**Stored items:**
# # # # # # #

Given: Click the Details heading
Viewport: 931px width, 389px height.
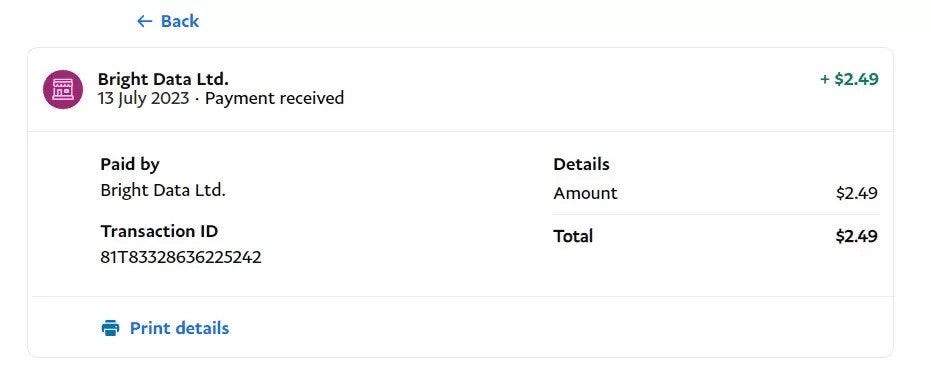Looking at the screenshot, I should click(581, 164).
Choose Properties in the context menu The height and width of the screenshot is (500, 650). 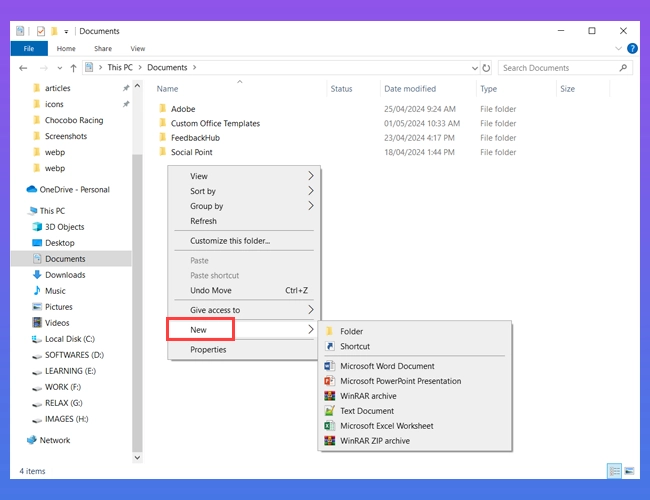(208, 350)
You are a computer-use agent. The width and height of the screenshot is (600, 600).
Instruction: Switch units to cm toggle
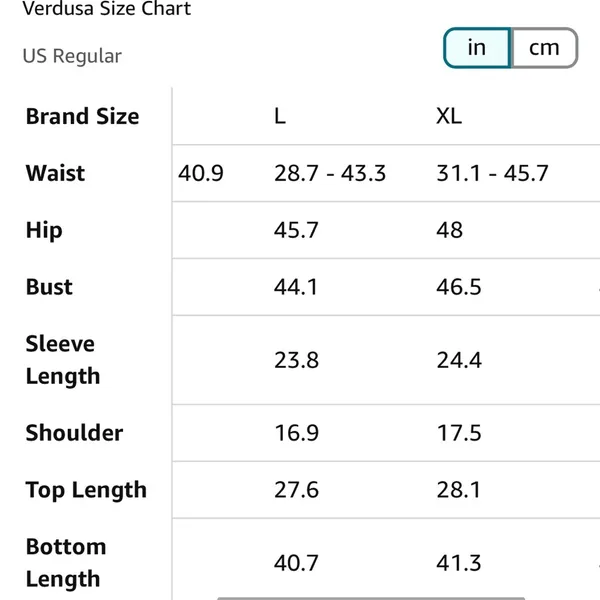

# # # # # # #

**Task objective:** Your reply should give again exactly the lines from the one with "You are a computer-use" through the last line of the data, with both ends included and pictures left out.

**Solution below:**
You are a computer-use agent. The width and height of the screenshot is (600, 600).
Instruction: Switch units to cm toggle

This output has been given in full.